Turner’s 29-point net bump from the 2010 general is just 1-point shy of the 30-point average gain against the vacating party since 1962
While Democrats are licking their wounds from David Weprin’s loss to Republican Bob Turner in New York’s 9th Congressional District special election on Tuesday, it should come as little surprise that the GOP made such large strides in the district compared to last November.
Last week, Smart Politics profiled special elections in the Empire State over the past 50 years and noted that not only had 5 of the last 18 such contests seen a flip in partisan control (now 6 of 19 with Turner’s victory), but the challenging party had consistently gained on the vacating party by substantial margins.
As it turns out, the five-decade historical trend was a dead on predictor in Tuesday’s race.
The previous 18 U.S. House special elections held in New York State over the last 50 years found the vacating incumbent’s party average a 30-point average drop in margin of victory during this span.

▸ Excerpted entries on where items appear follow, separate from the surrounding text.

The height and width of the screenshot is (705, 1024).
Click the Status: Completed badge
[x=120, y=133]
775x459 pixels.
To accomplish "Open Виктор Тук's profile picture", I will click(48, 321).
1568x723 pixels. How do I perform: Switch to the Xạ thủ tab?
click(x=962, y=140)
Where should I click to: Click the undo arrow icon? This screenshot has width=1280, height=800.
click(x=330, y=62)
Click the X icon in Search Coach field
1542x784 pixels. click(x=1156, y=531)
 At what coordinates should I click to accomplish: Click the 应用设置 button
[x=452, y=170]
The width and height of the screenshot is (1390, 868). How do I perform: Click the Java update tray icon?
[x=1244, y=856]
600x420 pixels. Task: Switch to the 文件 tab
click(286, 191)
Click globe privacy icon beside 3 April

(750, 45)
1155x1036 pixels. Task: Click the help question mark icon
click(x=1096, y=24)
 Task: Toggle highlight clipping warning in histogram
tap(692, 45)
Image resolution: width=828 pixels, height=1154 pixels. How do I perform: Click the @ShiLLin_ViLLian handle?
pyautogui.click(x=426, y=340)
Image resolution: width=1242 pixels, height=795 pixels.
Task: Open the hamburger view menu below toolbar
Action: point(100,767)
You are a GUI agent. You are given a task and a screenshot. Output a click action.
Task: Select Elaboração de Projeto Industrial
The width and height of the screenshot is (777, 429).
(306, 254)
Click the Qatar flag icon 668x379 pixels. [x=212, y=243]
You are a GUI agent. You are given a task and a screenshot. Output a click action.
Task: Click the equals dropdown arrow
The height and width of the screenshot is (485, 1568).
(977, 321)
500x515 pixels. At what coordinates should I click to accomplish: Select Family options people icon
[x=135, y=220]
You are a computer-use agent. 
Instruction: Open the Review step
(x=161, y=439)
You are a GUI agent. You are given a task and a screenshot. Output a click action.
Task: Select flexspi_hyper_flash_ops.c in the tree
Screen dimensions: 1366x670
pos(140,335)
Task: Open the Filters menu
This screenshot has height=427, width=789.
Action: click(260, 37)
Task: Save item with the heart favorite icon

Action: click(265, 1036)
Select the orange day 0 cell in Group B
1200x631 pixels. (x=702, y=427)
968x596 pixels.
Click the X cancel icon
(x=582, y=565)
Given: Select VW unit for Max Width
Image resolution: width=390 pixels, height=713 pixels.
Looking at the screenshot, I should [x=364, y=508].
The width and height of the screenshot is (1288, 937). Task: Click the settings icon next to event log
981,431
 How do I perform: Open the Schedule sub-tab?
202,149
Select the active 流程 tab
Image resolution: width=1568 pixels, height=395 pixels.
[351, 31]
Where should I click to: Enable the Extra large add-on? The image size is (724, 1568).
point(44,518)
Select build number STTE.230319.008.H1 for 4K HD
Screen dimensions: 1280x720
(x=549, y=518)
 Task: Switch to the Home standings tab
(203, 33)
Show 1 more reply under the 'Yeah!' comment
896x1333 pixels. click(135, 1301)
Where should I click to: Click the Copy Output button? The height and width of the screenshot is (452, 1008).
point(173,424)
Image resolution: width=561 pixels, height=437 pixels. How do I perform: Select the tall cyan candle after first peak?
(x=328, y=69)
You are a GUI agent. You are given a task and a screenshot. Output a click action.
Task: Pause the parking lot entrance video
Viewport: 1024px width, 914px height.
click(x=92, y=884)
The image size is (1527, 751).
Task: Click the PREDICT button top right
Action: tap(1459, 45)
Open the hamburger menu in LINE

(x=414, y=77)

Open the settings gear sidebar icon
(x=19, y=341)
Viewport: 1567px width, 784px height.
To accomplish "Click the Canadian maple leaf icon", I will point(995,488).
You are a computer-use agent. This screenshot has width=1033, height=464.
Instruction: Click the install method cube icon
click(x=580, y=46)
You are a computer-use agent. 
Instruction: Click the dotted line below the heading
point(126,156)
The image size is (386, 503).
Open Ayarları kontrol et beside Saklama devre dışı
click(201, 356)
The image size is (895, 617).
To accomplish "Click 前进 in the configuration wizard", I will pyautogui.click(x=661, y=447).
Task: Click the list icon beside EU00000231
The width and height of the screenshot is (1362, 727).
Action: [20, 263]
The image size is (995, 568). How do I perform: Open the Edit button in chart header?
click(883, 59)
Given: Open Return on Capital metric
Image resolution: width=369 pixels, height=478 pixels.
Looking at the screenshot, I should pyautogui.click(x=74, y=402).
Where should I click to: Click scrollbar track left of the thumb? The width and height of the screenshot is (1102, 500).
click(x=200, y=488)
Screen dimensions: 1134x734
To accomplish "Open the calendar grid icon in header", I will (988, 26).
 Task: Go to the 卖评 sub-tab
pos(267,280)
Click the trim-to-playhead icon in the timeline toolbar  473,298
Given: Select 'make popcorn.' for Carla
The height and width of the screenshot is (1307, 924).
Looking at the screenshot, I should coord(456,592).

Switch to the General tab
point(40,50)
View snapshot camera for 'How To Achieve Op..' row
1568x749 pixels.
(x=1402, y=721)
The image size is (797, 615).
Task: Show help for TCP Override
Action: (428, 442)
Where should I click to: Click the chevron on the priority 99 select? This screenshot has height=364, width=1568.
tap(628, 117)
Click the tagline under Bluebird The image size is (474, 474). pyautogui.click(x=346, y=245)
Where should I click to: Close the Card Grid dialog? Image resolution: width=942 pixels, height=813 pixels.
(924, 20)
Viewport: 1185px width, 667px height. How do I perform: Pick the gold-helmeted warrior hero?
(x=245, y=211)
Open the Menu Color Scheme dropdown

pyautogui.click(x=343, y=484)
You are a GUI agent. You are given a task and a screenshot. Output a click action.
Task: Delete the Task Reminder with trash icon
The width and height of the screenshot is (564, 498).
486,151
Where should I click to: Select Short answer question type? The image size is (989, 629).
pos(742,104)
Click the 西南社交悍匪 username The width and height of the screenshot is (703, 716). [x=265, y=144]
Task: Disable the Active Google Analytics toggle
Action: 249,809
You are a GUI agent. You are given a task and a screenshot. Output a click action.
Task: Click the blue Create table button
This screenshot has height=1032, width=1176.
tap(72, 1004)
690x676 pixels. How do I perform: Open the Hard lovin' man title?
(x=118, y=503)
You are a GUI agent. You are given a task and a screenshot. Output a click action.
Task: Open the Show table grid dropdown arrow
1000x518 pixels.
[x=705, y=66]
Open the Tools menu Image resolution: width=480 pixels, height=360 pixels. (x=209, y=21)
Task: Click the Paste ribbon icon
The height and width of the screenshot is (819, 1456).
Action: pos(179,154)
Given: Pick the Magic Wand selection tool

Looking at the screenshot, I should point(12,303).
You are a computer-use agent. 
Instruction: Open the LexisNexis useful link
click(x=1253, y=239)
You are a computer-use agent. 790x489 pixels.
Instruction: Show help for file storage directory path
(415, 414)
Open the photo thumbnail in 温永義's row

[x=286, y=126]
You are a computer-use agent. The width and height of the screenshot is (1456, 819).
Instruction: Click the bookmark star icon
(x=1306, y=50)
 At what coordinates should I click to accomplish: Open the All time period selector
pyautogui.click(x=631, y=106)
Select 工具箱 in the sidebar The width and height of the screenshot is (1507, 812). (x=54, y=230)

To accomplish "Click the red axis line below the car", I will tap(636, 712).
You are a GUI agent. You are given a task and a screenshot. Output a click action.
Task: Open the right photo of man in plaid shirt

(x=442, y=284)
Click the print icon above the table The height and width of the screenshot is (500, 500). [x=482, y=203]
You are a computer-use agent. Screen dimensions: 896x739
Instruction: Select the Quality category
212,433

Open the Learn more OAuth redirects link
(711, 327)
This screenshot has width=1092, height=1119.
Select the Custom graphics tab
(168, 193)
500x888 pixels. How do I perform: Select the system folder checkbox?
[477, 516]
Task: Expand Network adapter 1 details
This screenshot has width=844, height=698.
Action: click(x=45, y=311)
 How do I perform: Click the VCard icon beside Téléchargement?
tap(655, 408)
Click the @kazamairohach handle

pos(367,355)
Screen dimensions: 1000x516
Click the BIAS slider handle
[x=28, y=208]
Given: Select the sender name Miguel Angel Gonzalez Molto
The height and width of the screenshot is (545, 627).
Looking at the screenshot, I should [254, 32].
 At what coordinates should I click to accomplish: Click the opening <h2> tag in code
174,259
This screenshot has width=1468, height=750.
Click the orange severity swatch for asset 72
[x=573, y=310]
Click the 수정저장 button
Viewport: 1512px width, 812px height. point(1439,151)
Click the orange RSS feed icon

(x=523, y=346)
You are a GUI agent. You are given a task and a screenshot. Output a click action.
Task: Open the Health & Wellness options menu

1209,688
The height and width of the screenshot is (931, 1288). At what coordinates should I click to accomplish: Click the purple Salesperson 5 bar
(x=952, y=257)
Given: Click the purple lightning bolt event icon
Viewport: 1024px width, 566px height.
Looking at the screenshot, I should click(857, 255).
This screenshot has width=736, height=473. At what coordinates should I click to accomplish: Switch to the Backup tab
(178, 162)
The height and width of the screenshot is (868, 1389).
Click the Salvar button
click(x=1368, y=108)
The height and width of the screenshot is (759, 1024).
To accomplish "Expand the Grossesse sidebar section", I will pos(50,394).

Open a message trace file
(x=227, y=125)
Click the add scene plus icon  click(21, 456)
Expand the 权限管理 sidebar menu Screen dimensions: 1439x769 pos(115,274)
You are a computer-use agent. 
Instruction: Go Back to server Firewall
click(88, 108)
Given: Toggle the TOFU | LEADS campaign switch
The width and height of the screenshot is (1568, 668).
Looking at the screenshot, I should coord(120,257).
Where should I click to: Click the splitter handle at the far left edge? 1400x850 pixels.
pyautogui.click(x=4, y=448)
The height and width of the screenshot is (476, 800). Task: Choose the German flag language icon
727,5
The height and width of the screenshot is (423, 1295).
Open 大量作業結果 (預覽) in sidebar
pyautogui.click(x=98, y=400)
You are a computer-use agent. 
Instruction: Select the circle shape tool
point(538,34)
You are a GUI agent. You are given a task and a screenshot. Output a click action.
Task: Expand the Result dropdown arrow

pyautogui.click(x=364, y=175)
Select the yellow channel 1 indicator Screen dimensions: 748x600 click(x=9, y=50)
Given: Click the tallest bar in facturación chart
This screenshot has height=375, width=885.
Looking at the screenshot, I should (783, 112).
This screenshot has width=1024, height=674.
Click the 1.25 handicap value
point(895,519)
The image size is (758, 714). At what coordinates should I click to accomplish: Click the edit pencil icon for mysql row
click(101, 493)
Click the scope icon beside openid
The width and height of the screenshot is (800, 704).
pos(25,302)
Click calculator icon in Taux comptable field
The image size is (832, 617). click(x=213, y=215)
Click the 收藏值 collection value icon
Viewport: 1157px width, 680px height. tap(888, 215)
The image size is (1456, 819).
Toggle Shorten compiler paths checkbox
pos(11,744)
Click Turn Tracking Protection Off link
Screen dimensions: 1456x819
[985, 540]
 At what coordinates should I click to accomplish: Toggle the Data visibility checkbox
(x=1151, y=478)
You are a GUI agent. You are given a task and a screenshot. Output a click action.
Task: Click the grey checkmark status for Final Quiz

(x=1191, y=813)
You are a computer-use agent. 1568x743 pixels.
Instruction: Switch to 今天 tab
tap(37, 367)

In New York’s 9th CD contest Tuesday, Republicans came storming back to the tune of a 29-point turnaround from the 2010 general election.
With more than 92 percent of precincts reporting, the GOP erased Anthony Weiner’s 21.7-point victory over Bob Turner in 2010 with a margin of victory in the special election that currently sits at 6.9 percent – or a 28.6-point overall bump from 10 months prior.
Such large turnarounds are quite common in special elections, with the challenging party notching a 28+ point net gain in now 12 of the last 19 such races since 1962 including four of the last six since 1998.
Tuesday’s race marked the eighth out of the last 19 races decided by a 7-point margin or less, including four of the last five special elections.